[Dataset entries]
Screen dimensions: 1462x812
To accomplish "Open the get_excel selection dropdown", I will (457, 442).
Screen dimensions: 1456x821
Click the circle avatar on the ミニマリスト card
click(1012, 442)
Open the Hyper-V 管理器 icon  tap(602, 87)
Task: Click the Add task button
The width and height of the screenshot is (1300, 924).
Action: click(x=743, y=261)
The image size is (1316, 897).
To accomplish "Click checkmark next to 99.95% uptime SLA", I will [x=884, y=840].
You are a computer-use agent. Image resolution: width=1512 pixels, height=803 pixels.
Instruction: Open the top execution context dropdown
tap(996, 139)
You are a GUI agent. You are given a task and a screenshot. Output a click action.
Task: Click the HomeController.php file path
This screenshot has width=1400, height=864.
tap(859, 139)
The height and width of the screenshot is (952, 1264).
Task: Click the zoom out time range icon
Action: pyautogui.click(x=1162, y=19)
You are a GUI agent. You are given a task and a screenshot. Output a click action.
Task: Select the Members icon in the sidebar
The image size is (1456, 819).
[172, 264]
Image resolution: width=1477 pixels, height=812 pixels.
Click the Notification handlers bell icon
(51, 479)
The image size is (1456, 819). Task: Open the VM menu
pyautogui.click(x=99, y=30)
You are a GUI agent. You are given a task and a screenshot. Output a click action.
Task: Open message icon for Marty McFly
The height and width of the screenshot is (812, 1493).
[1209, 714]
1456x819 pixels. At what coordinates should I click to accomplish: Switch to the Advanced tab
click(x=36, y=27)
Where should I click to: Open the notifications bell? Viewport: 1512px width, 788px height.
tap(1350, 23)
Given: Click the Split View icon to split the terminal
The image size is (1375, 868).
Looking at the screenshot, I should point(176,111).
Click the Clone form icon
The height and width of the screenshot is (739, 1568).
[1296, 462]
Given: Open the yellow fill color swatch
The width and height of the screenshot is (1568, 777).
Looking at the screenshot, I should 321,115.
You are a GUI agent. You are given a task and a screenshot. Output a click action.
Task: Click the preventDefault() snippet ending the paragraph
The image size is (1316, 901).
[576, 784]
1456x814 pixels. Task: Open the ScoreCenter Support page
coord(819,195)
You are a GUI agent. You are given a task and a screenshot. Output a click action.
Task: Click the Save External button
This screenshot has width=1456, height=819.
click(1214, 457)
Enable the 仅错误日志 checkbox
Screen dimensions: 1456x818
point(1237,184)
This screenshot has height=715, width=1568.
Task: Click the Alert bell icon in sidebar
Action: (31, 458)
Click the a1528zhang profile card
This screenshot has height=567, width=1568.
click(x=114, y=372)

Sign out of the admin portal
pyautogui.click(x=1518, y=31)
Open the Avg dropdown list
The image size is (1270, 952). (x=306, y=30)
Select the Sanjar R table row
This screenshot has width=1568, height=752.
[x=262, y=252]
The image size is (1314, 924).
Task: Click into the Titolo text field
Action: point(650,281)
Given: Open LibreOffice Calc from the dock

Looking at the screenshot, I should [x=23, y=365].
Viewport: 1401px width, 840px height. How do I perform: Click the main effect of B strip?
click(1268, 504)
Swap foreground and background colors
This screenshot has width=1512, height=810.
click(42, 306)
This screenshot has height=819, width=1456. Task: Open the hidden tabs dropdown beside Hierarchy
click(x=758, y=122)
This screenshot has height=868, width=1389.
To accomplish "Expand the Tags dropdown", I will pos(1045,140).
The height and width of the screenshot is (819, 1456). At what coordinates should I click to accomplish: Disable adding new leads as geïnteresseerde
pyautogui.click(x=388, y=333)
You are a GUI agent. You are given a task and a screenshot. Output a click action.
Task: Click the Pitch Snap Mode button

Assignment:
For the word "button", count the lines of the records that contain it and give only the number.

Solution below:
3